Mississippi Museum of Art
Andrew Wyeth: Close Friends
Mississippi Museum of Art presents the premiere of Andrew Wyeth: Close Friends, an exhibition of 74 original works depicting the world of Wyeth's African-American friends and neighbors. The exhibition of works by America's most celebrated living artist opens February 3 and continues through May 13, 2001.
Andrew Wyeth, known for his realistic depiction of everyday America, is generally regarded as "America's Painter," and is perhaps the most well known of the artistic Wyeth family, which includes his father N. C., sisters Henriette and Carolyn, and son Jamie. Since the early 1950s, critics worldwide have both lionized and criticized Andrew Wyeth. His inimitable style, however, has become a favorite of people from all ends of the human spectrum, not only in the United States but around the globe. (left: And Bells on Her Toes, 1997, drybrush and watercolor on paper, 22 x 29 3/4 inches, Collection of William and KathleenPowell)
Organized by Mississippi Museum of Art Director R. Andrew Maass and Chief Curator René Paul Barilleaux in close cooperation with the artist and his wife, Betsy James Wyeth, Andrew Wyeth: Close Friends is the first critical look at a significant body of paintings depicting the artist's African-American friends and neighbors in Chadds Ford, Pennsylvania, from 1933 to the present. This rare and remarkable survey explores the world just over the ridge from Wyeth's studio in Chadds Ford. Documented here are the lives of a proud and strong people, as seen through the eyes of the artist, who grew up with, knows and loves them. It is a study of warm friendships and the strokes of genius that fly like sparks from Wyeth's pencils and brushes. Said Andrew Wyeth, "I think one's art goes as far and as deep as one's love goes. I see no reason for painting but that. If I have anything to offer, it is my emotional contact with the place where I live and the people I do." (left: Alexander Chandler, 1995, drybrush on paper, 21 1/2 x 15 inches, Private collection)
Although most recent Wyeth exhibitions have focused on the works of the entire Wyeth family or Andrew Wyeth's Helga paintings, this unique project chronicles seven decades of an under-appreciated yet historically relevant aspect of the artist's relationship to his home and his community. It is a theme that resonates with dignity, diversity and inclusiveness -- very important issues in Mississippi, throughout the Deep South and indeed, throughout America.
"These works are, perhaps, among the artist's purest paintings, ones that are virtually devoid of metaphor and symbolism," explains Mississippi Museum of Art Director R. Andrew Maass. "The subjects are real.
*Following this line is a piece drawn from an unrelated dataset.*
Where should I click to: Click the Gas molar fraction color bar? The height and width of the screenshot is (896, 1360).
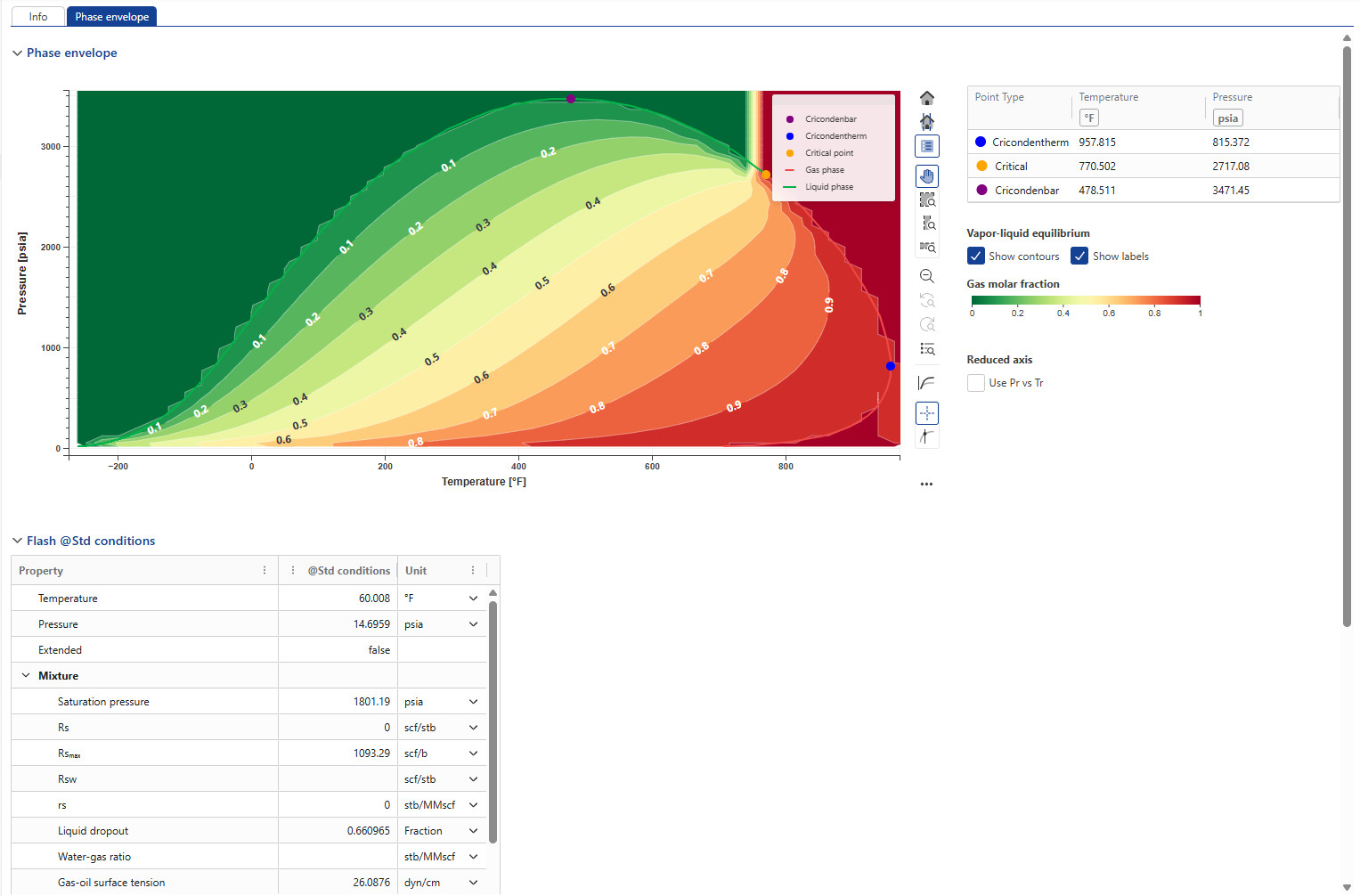coord(1086,300)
To Wyeth, they are the earth; they are nature itself, not metaphors for something else. Here, color is everything. These are works, and a life, where the only distinctions between black and white are the hues and colors on a piece of paper or panel. These drawings, watercolors, and temperas document his friends while he explores color, texture and nature. This lifetime of work is about Andrew Wyeth's home and community -- the world in which he really lives. As an exhibition, Andrew Wyeth: Close Friends reveals an artist who reveres and respects his world -- a world that is inclusive and without bias. It just is." (left: The Drifter, 1964, drybrush and watercolor on paper, 22 1/2 x 28 1/2 inches, Collection of Mr. and Mrs. Andrew Wyeth)
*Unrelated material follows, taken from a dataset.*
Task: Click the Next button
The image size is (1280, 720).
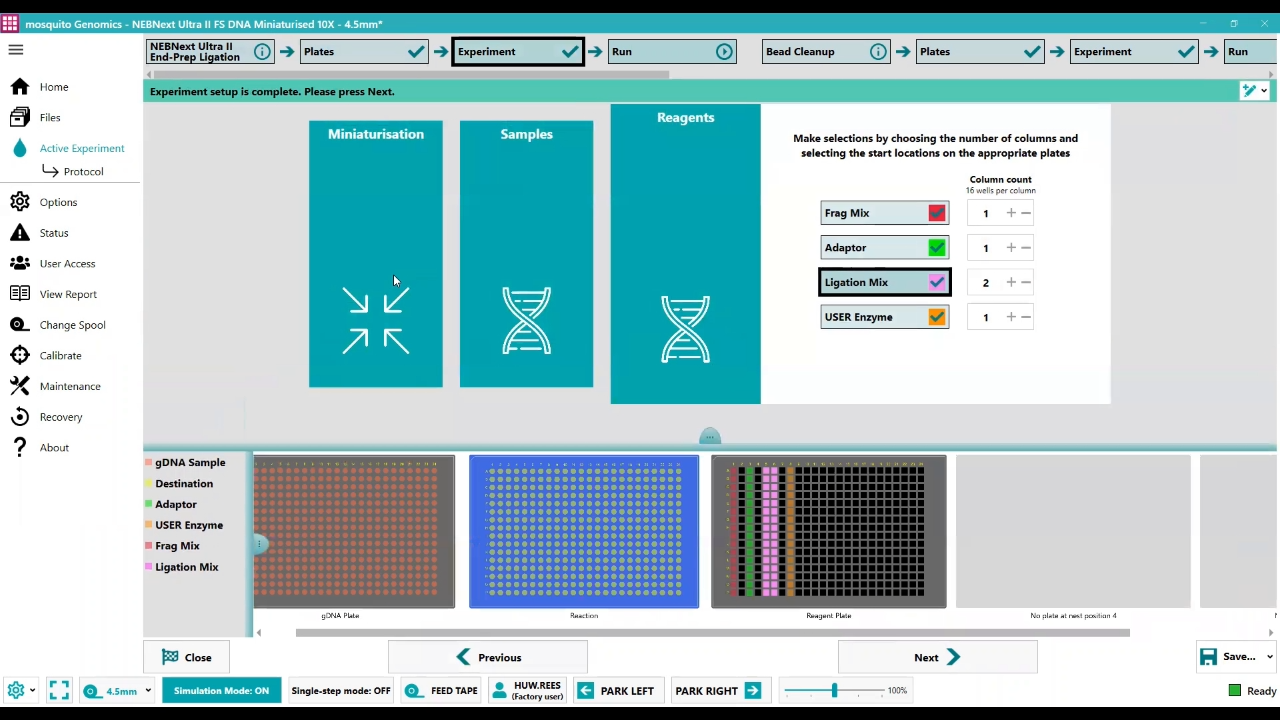Action: 936,657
Included in the exhibition are oil paintings, major tempera paintings, watercolors and graphite drawings from numerous lenders, including major U.S. museums and private collectors across the country, as well as thirty works from the personal collection of Mr. and Mrs. Andrew Wyeth. Many of these works have rarely been publicly displayed, and Wyeth's first painting of the millennium, an African-American female figure entitled Dryad, is being displayed in this exhibition for the first time. (left: Granddaughter, 1956, drybrush and watercolor on paper, 15 3/4 x 22 1/2 inches, Collection of Wadsworth Athenium, Hartford, Connecticut, Gift of Mrs. Robert Montgomery, 1991.79)
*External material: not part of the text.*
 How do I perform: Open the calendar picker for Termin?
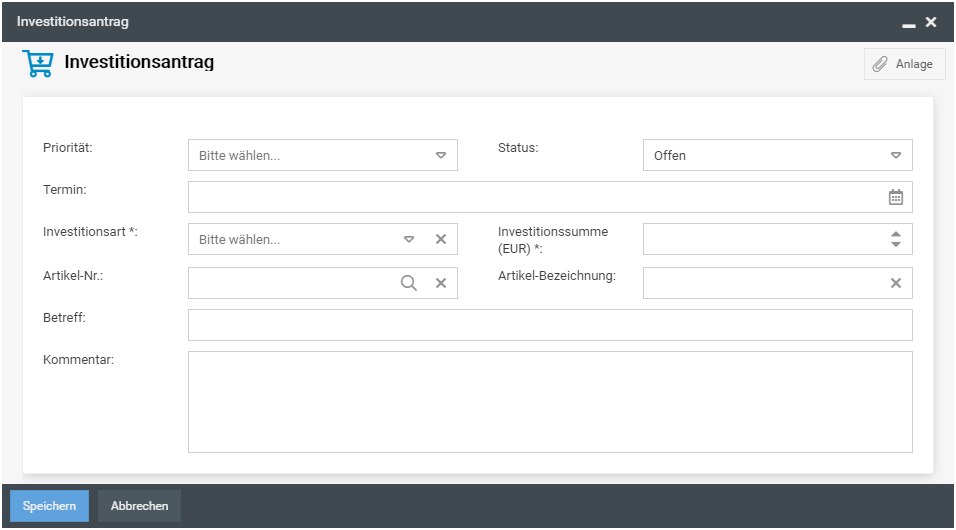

"Andrew Wyeth's world is unique and his work so original, yet there are few opportunities to bring them together in any new way," shared Maass about the accompanying publication. "We appreciate that without Andrew Wyeth's works and words there would be no book and no exhibition. Yet, it was Betsy Wyeth who culled the works, determined their order, tamed the words, and organized this book, creating a collectors' piece of significant importance documenting this fascinating body of work." (left: Adam, 1963, tempera on panel, 24 1/4 x 48 inches, Private collection)
About the Artist
Andrew Newell Wyeth, America's most celebrated living artist, was born July 12, 1917, in Chadds Ford, Pennsylvania. Educated at home by private tutors, Andrew studied art with his father, noted illustrator Newell Convers Wyeth.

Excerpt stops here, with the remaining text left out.